El Mundial de Fútbol 2026 no solo impacta en lo deportivo, sino también en la economía cotidiana de la Argentina. Cada partido de la Selección modifica hábitos, reorganiza rutinas y termina influyendo directamente en la forma en que se consume en distintos rubros.
En ese contexto, el consumo se reacomoda en las horas previas y posteriores a los encuentros, generando picos en algunos sectores y caídas en otros, en un comportamiento que se repite en cada Copa del Mundo.
Un informe de la consultora Focus Market analizó este fenómeno y concluyó que el Mundial no necesariamente incrementa el consumo total, sino que lo redistribuye hacia determinadas categorías.
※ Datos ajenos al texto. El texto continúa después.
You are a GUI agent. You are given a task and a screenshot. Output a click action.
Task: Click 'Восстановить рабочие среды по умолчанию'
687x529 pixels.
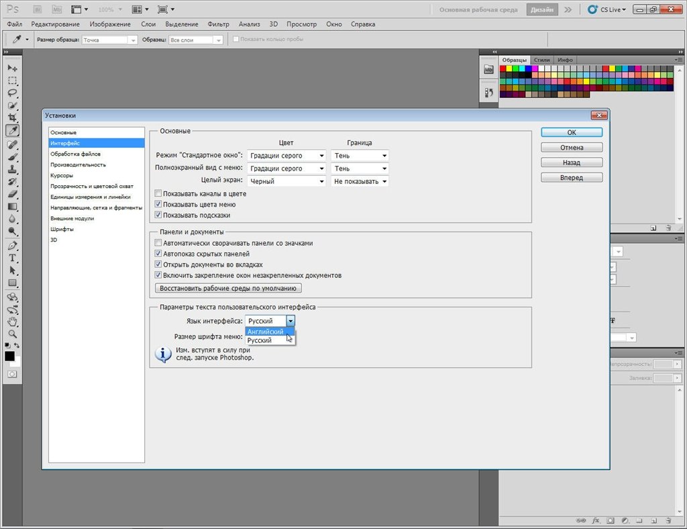point(228,288)
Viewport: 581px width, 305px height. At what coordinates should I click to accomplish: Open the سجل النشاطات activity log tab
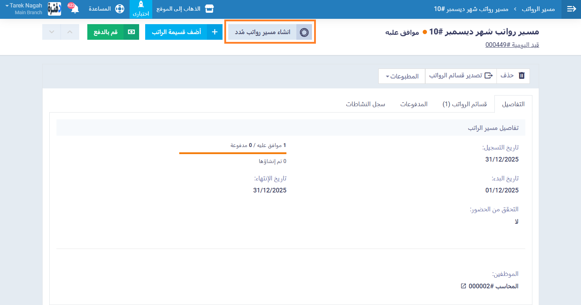pos(365,104)
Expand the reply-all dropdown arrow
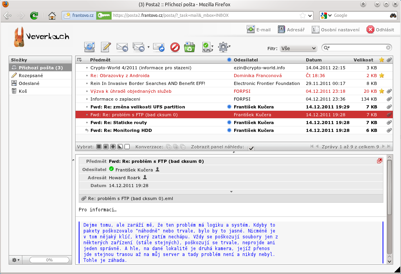The height and width of the screenshot is (274, 401). coord(148,47)
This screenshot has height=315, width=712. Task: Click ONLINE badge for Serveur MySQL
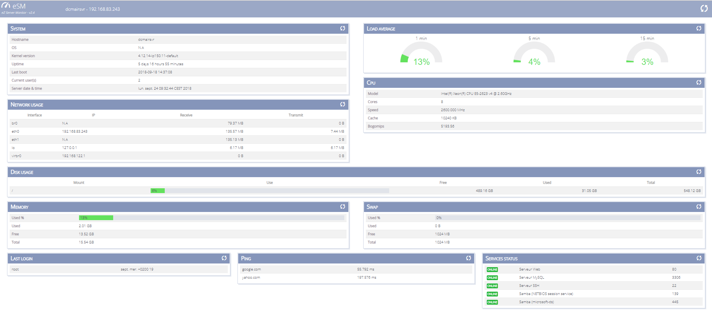(492, 278)
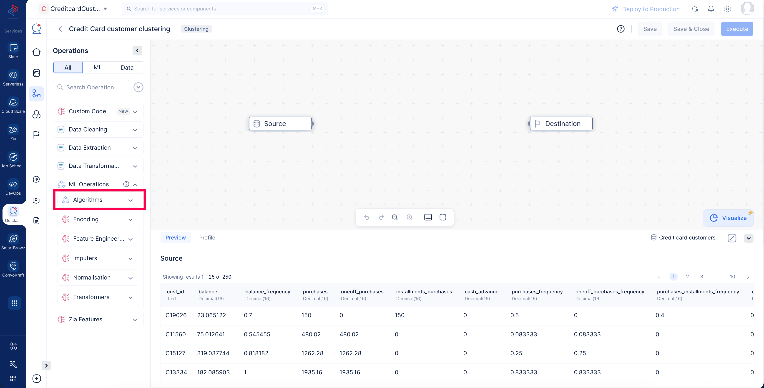Viewport: 764px width, 388px height.
Task: Click the Search Operation field
Action: pyautogui.click(x=91, y=87)
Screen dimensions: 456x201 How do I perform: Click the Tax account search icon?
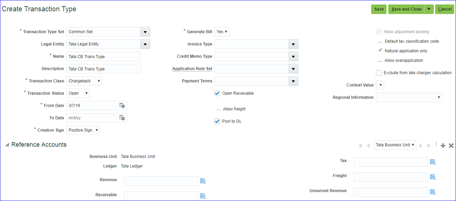click(x=433, y=162)
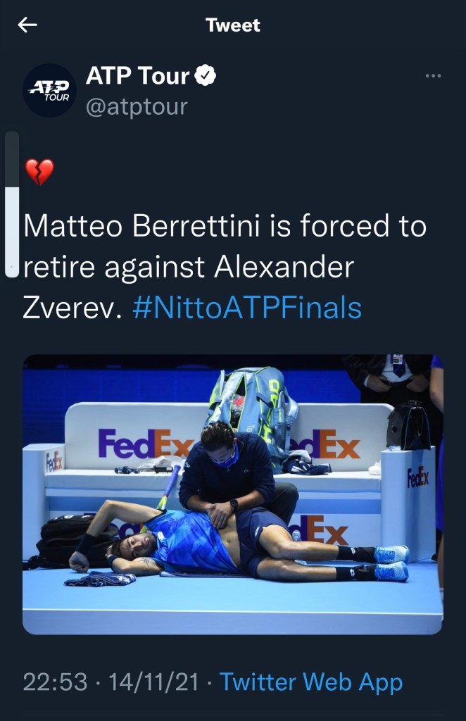
Task: Click the Twitter Web App source link
Action: coord(311,682)
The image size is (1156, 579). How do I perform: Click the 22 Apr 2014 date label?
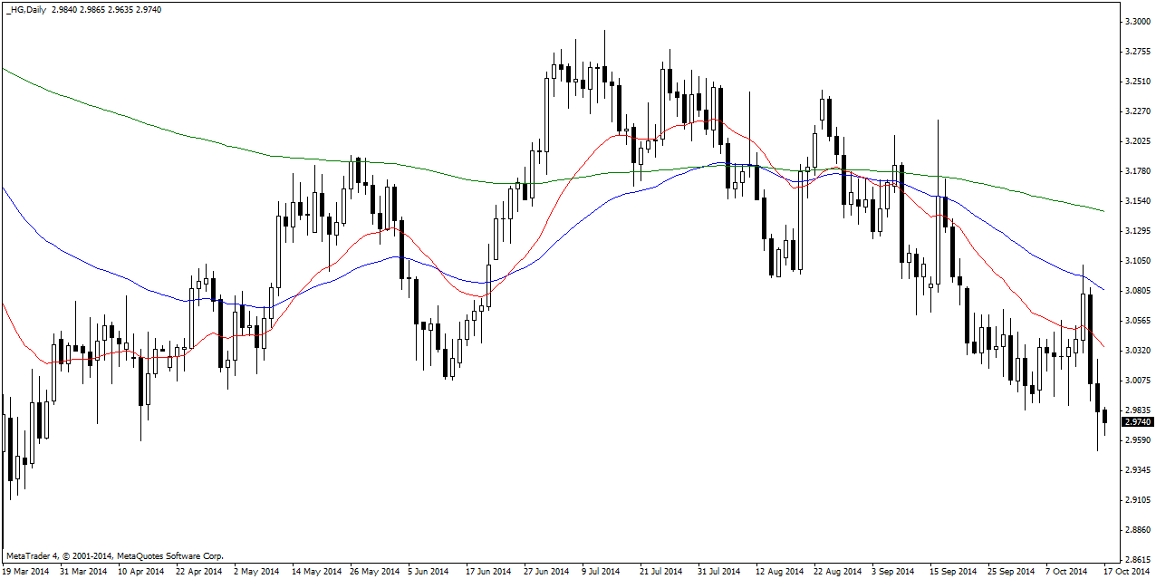point(198,572)
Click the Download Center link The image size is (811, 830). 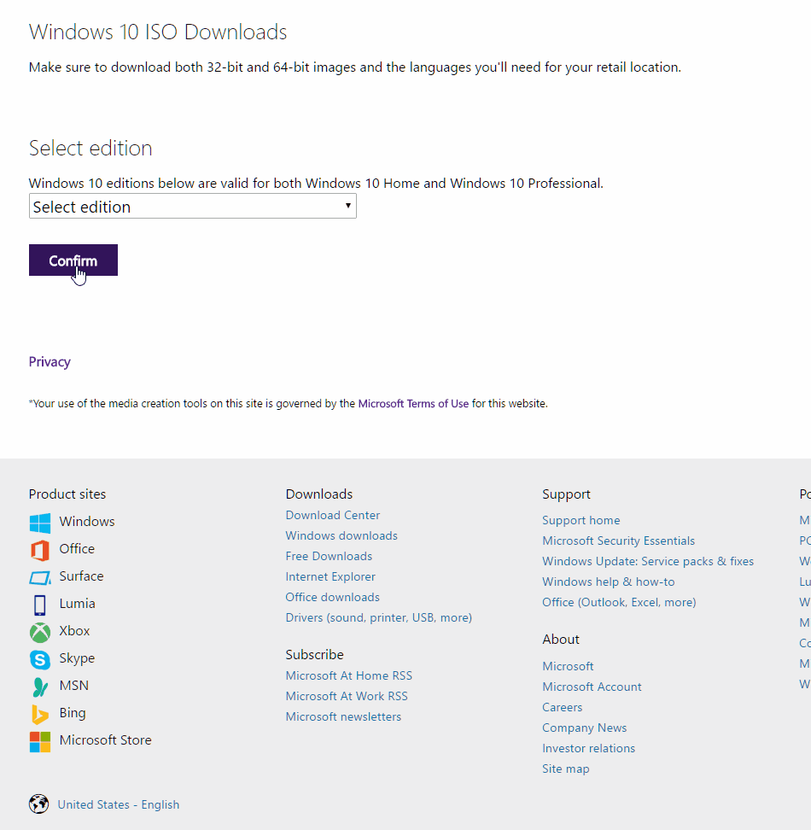tap(332, 515)
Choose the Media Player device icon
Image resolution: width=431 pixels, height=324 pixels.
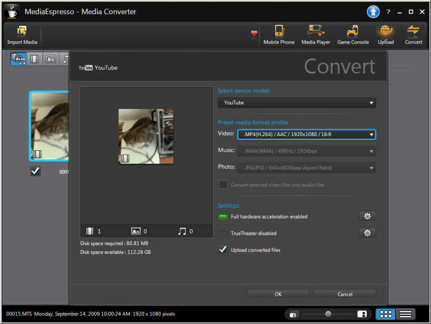click(x=316, y=31)
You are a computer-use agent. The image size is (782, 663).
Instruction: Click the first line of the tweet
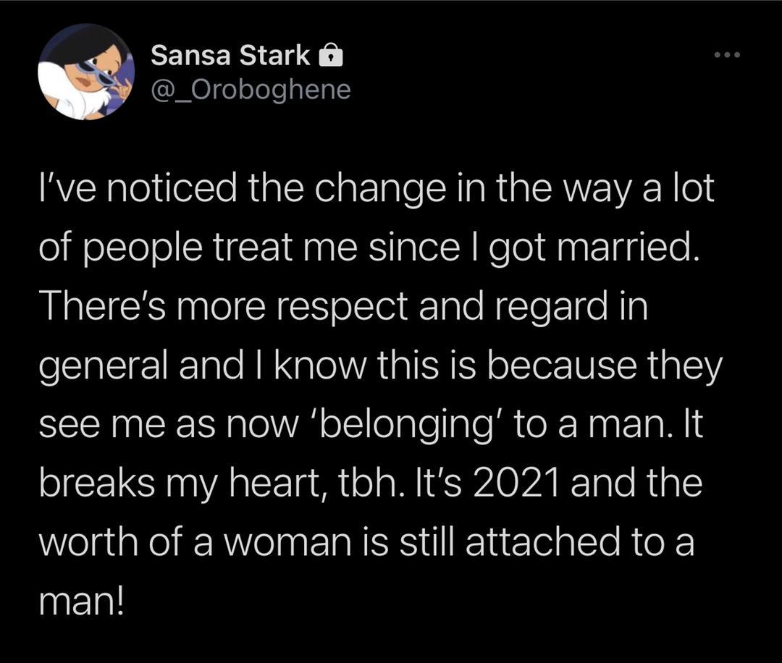[377, 187]
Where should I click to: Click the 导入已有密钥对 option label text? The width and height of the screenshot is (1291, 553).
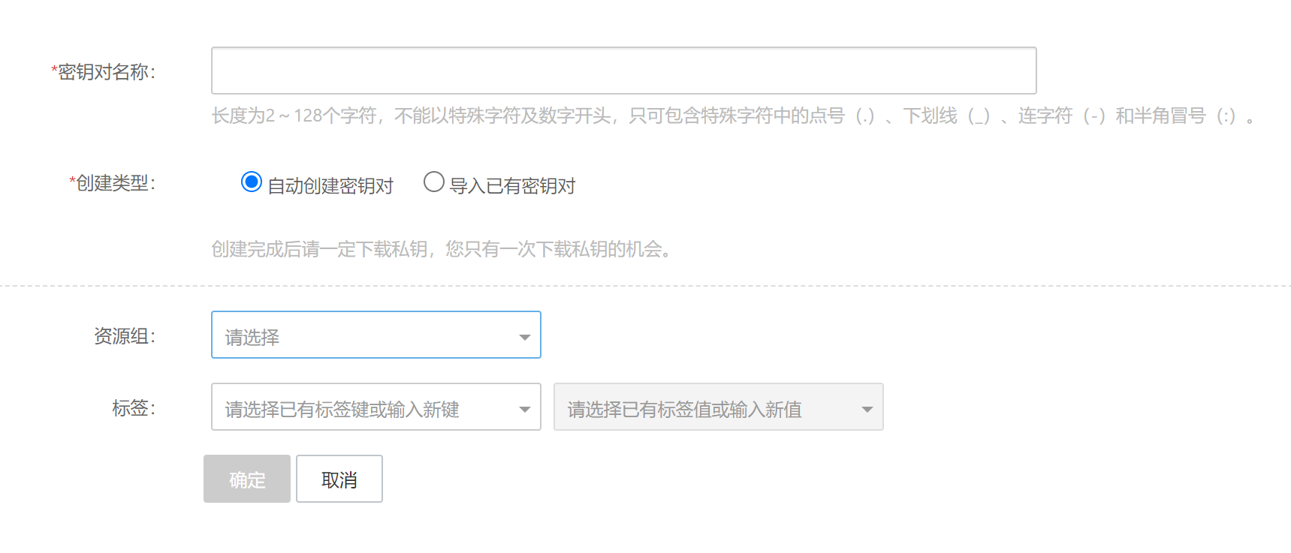(512, 185)
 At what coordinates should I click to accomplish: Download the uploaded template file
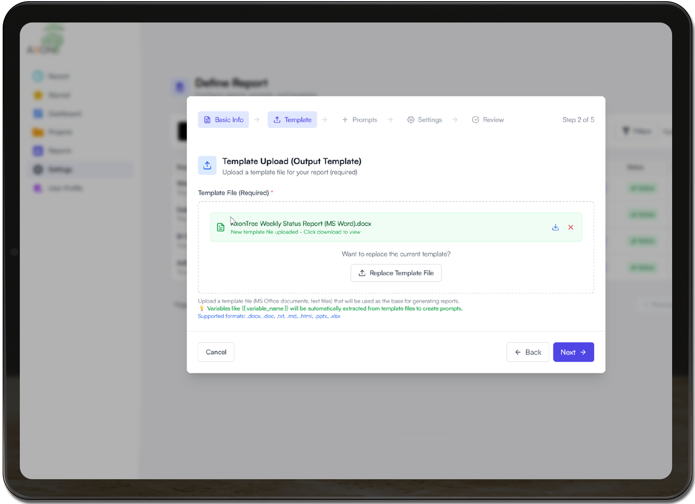pos(555,227)
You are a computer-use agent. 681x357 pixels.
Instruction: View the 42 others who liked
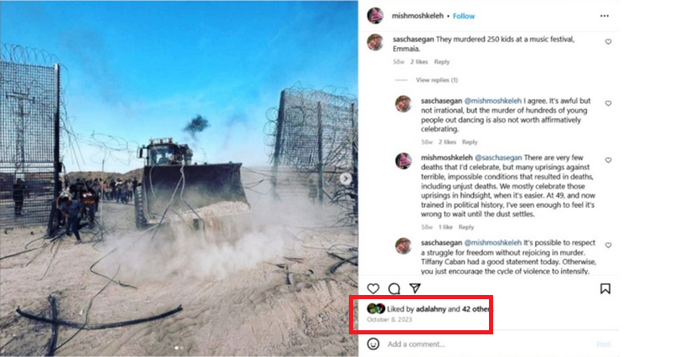coord(476,309)
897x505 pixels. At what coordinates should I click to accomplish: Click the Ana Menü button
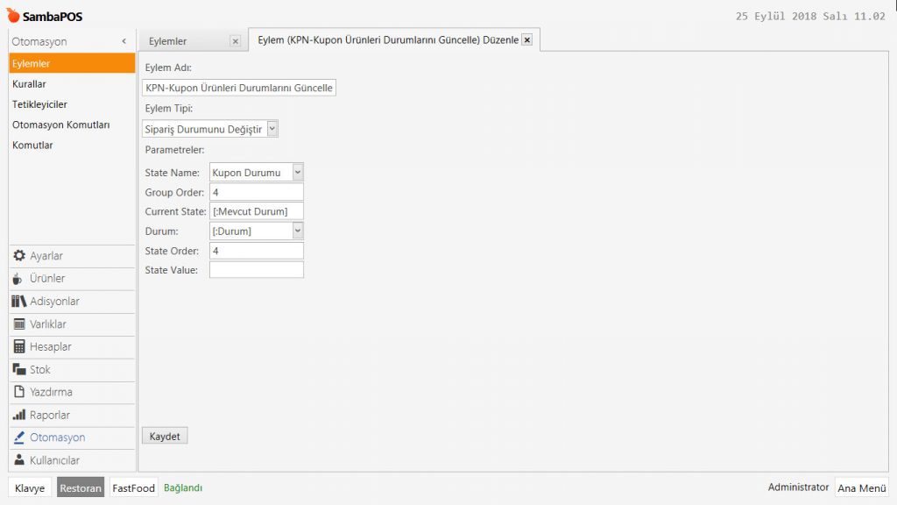click(861, 488)
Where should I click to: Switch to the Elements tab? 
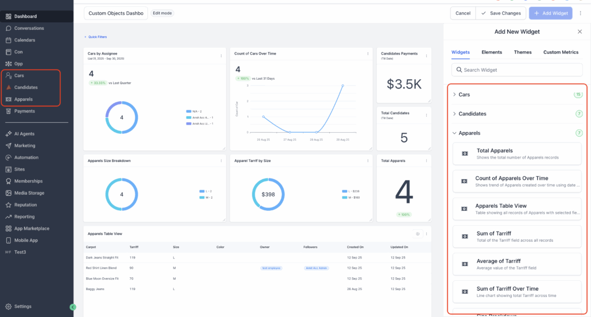492,52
En ese sentido, el director de la consultora, Damián Di Pace, señaló que “el avance de la Selección en el Mundial vuelve a demostrar que el fútbol tiene capacidad para modificar, aunque sea de manera transitoria, los patrones de consumo”.
El especialista agregó además que “el entusiasmo de los partidos concentra el gasto en rubros vinculados al entretenimiento, la gastronomía, la electrónica, la indumentaria deportiva y los viajes, mientras otros sectores quedan relegados porque las familias reasignan un presupuesto que sigue siendo limitado”.
De esta manera, mientras algunos comercios logran incrementar fuertemente sus ventas durante el torneo, otros experimentan una baja en la actividad en los días de partido, evidenciando cómo el Mundial funciona también como un fenómeno económico que trasciende lo deportivo.